Because I was completing the master’s degree in summers and evening, finishing the degree took me a few years. I outlasted two advisors (one was hired away and the other retired), and the English department eventually assigned Eugene as my advisor. I was happy about that since I’d gotten to know him a little through his courses and as he became the PSWP director. I didn’t need career advising since I had a pretty good idea that I’d be a secondary English teacher for the rest of my career (a good lesson to me, now looking back, on the foibles of career planning). But I did enjoy meeting with him and talking about the work of a teacher. He always had great insights from his own experiences and passion about teaching. I’d share what I was doing in my classes, and we’d discuss what that was working and what wasn’t.

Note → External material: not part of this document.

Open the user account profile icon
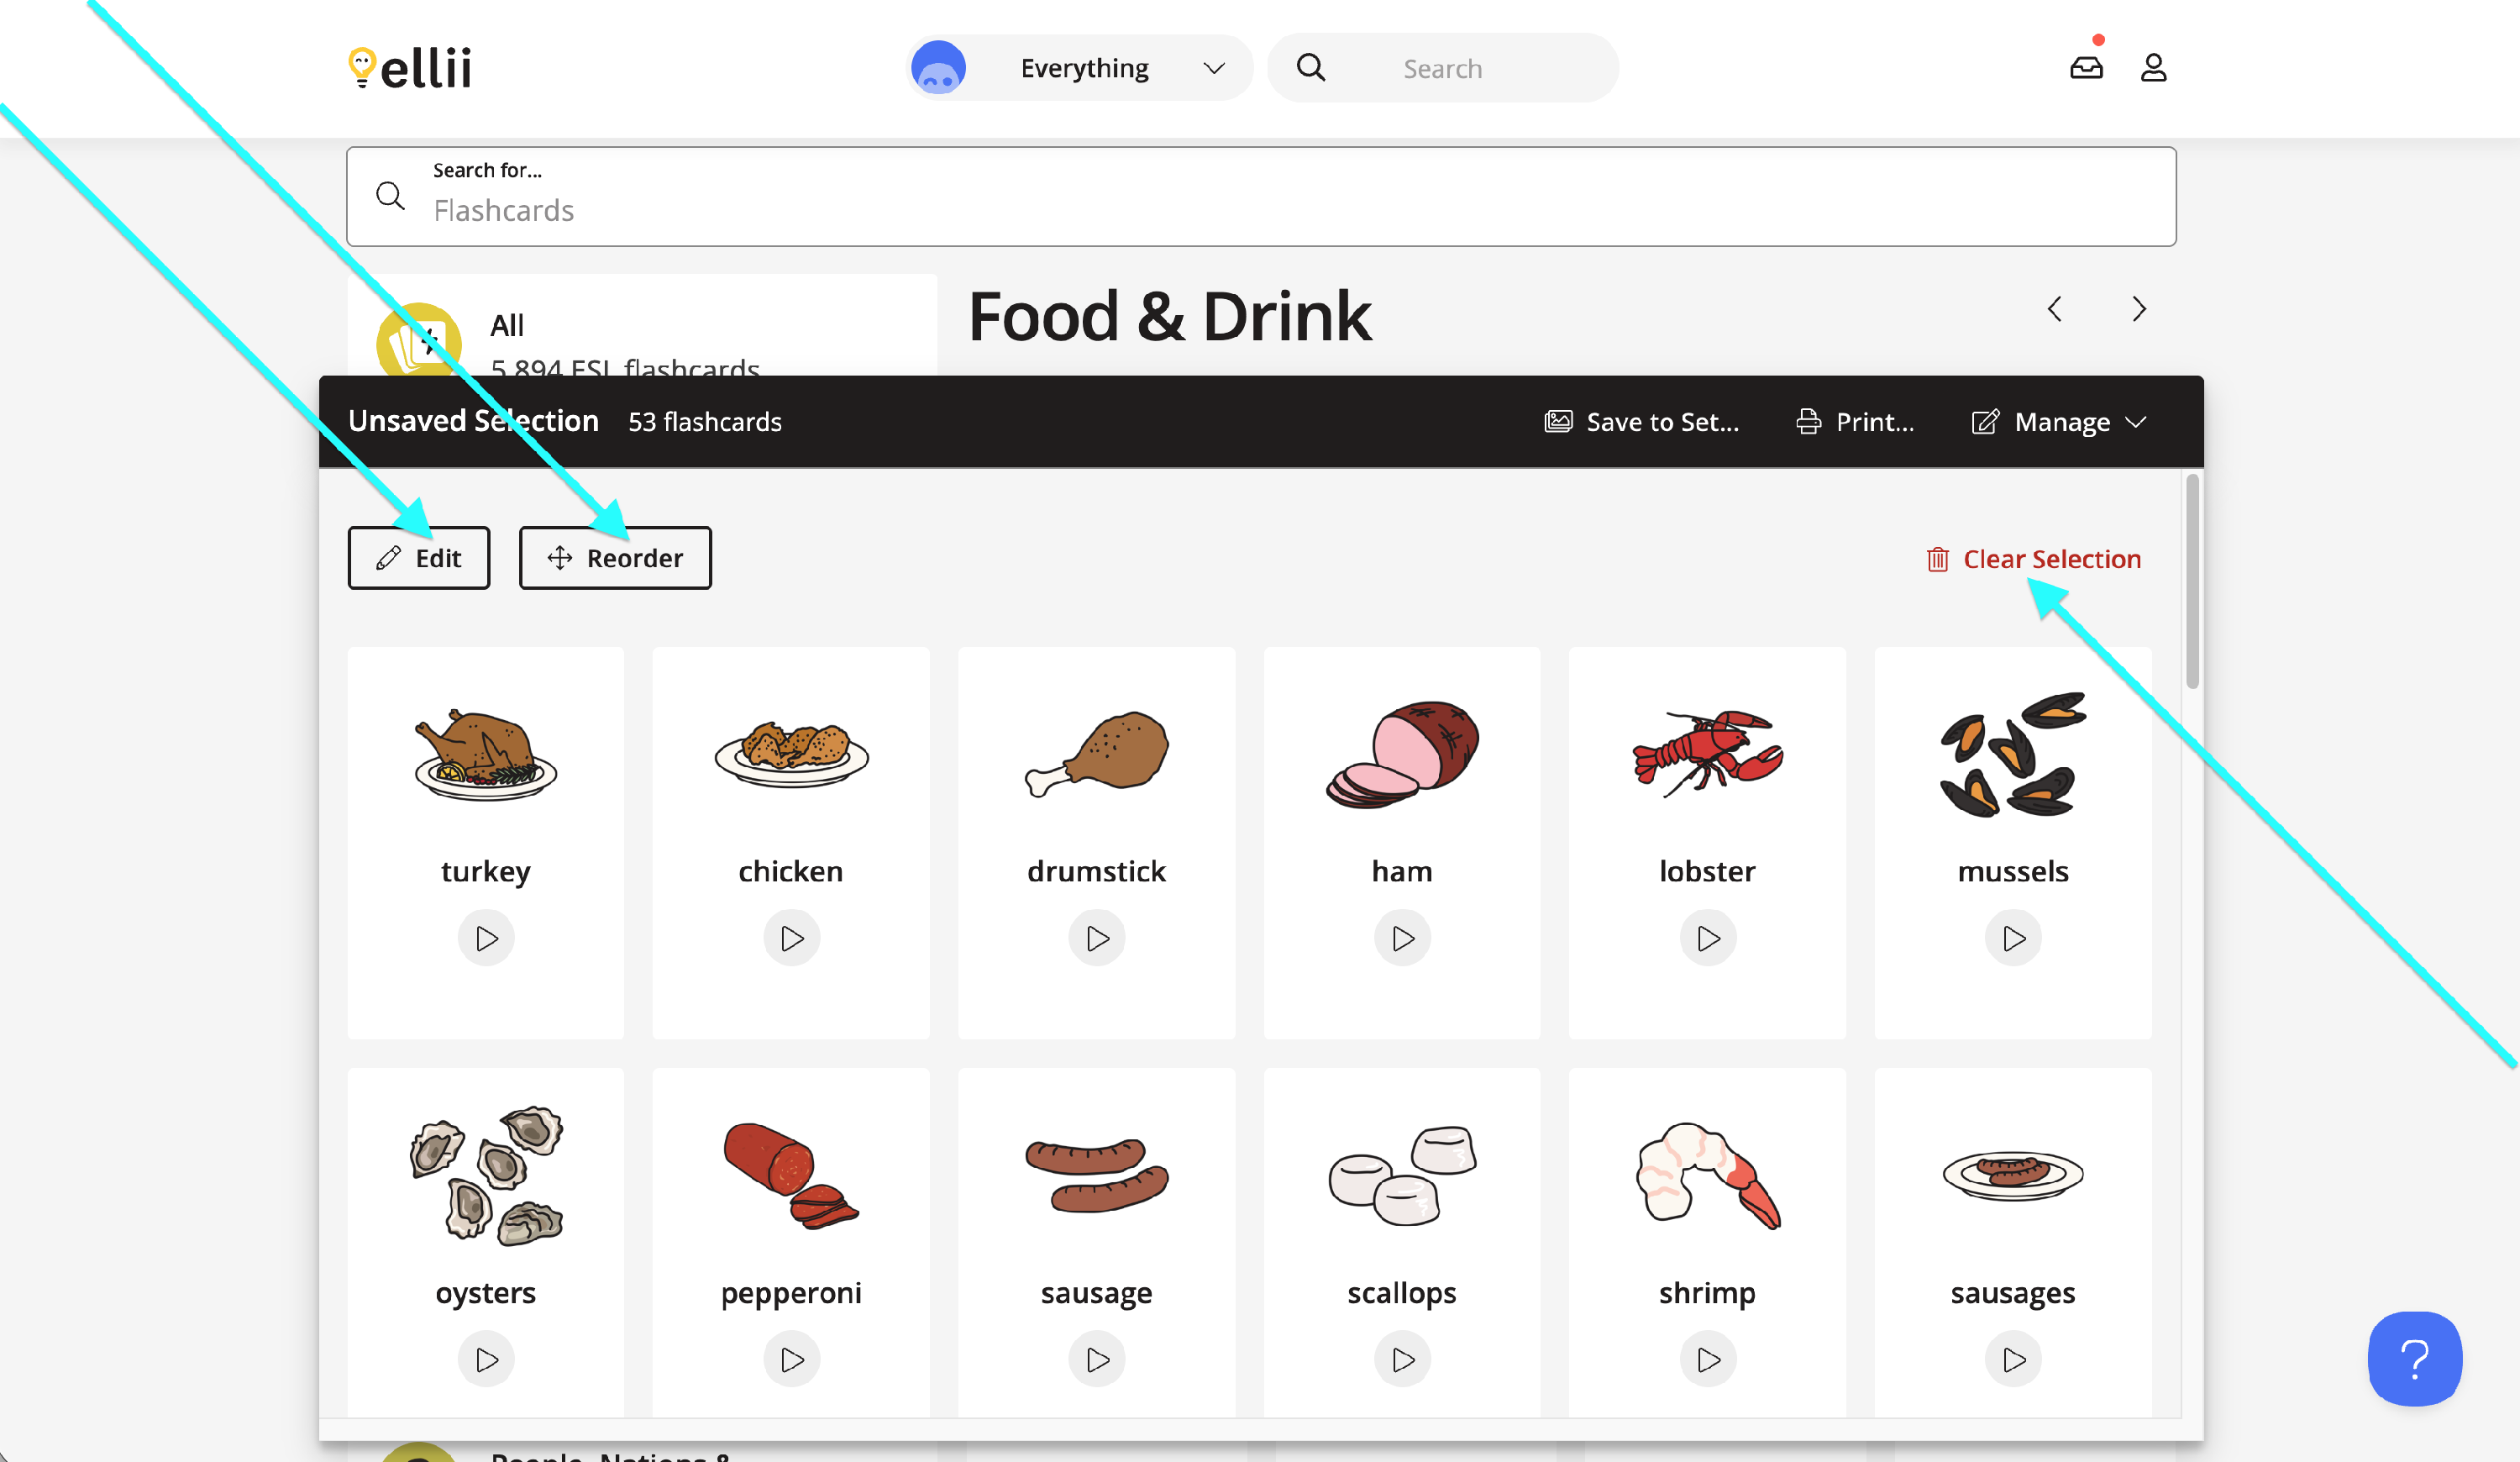Screen dimensions: 2520x1462 coord(2153,68)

When I met Eugene, I taught in a semi-rural area that was about 50 miles south of the university, and there weren’t any peers with whom I could have those discussions. For example, I told him about the plays my students were writing, and how I, as a personal exercise, wrote an introductory act for one student play in the students’ colloquial dialect employing iambic pentameter to show students meter while stretching my writing skills. At one point, he made the trek to my school to see what I was doing and spend the day with me – not as part of a course or as an evaluation. He wanted to see what the school and kids and classrooms where I taught were like. For two summers, he hired me to teach PSWP’s summer writing institute for kids. He and I had a connection unlike any other I’d had with any teacher to that point. He was genuinely interested in more than papers I wrote and comments I made in a graduate seminar. And more than the lessons of those seminars, our connection contained the most important lesson he taught me.

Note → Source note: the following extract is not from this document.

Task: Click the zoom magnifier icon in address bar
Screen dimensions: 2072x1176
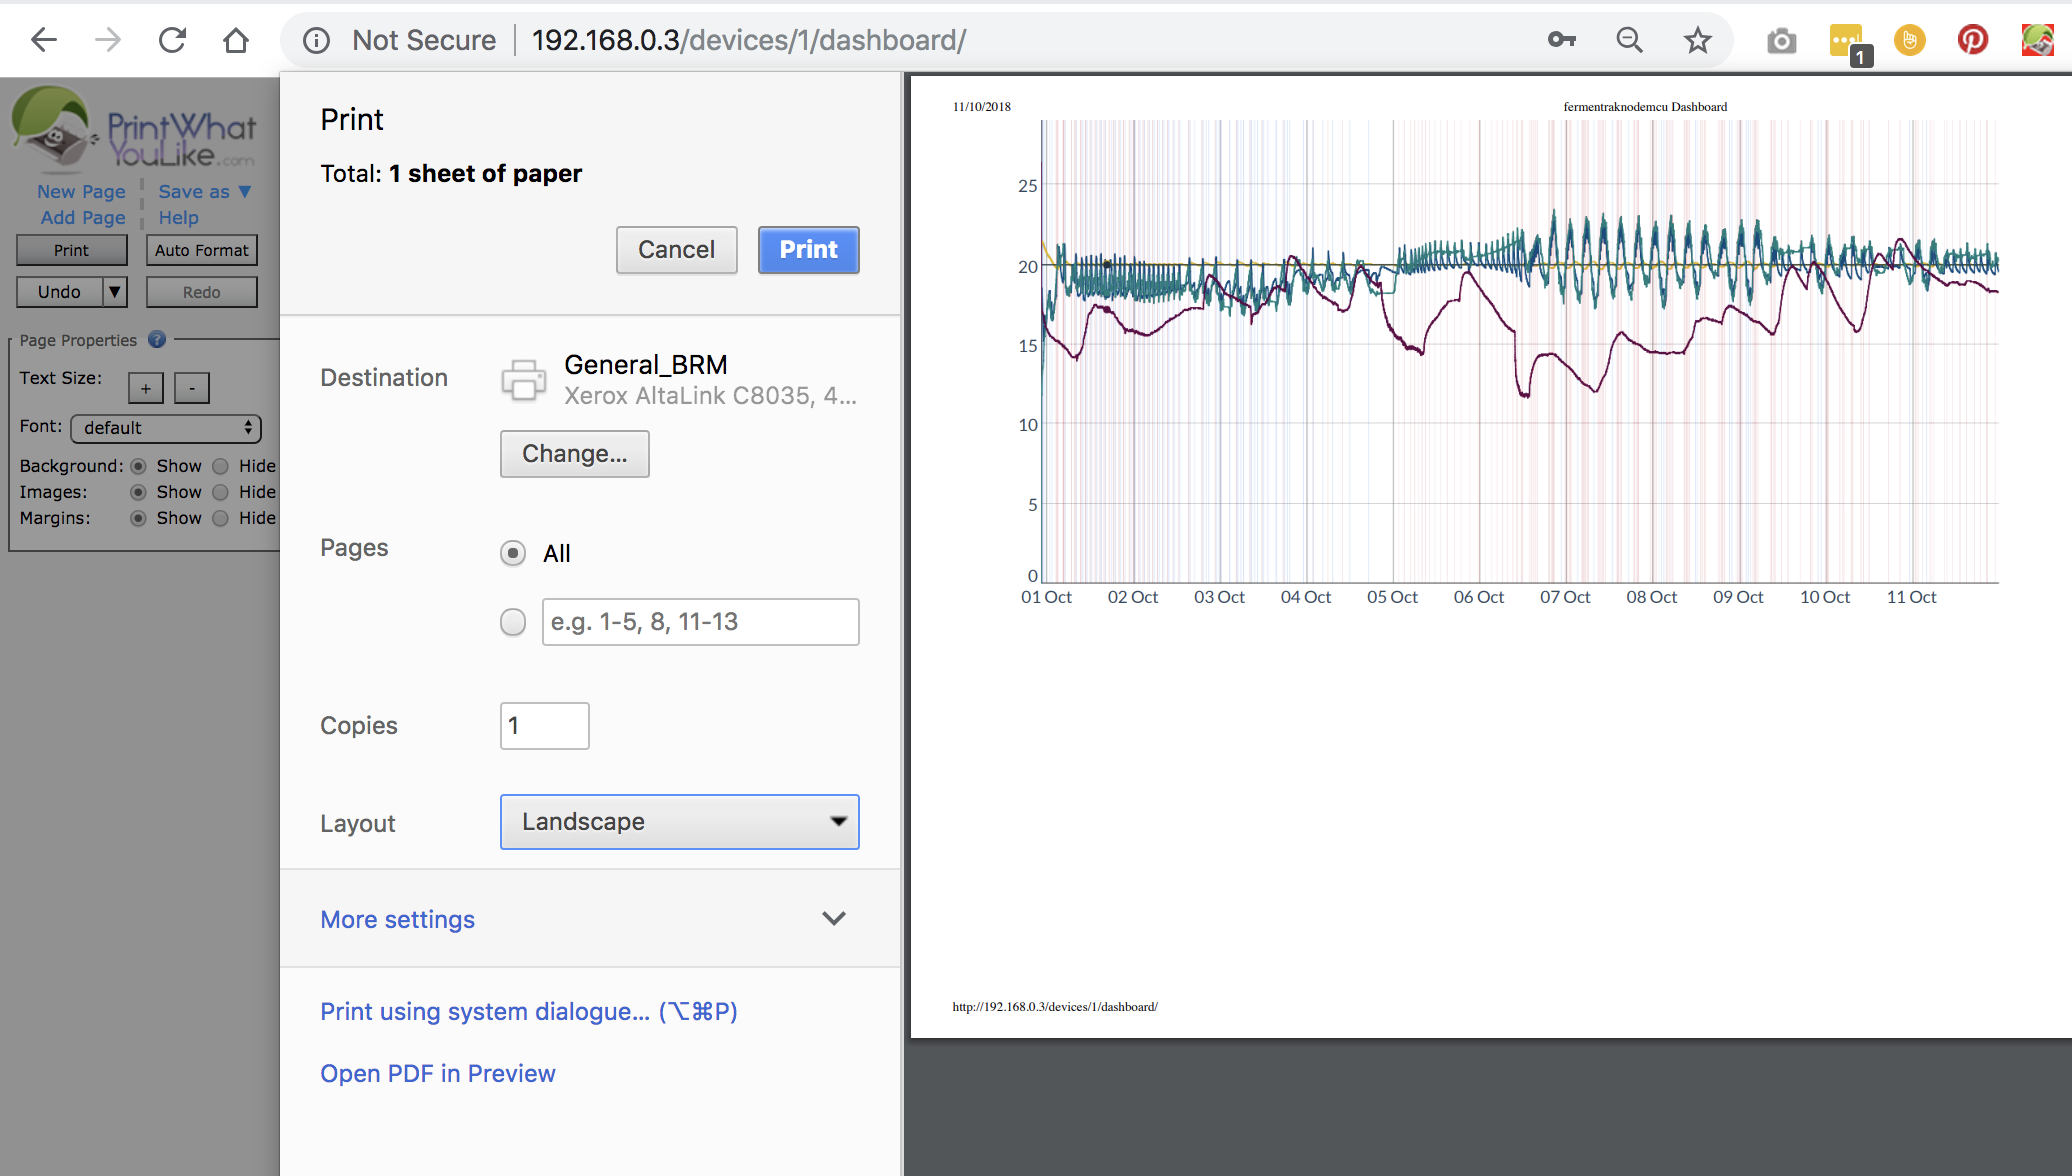Action: (x=1629, y=40)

Eugene taught me that teaching is always about those relationships. It wasn’t that I could or should ignore a course’s content. Learners came to my class to learn whatever content I taught, and having the skill to create a learning environment that engaged them around that content was important. But helping students develop a relationship to that content requires a relationship with each student where they see my care for them and their success first. If you’ve been a student of mine, and you felt that I wanted to know you well enough to understand your needs and to address those needs, thank Eugene. He was the one who modeled that for me and taught me the primary truth that teaching is about relationships. I’ve worked to recreate that for the students I was fortunate to have taught because of how much his care for me meant to me. I may not have been successful at that with all of my students, but it always has been a goal for me, whether I was teaching secondary students, undergraduates or graduate students.
So this is a note of thanks to an amazing friend who taught me the most important lesson in the profession where I spent most of my working life. And I decided to publish it because I want that thanks to be public. Every teacher should be as fortunate as I was to have known and benefitted from such an extraordinary friend.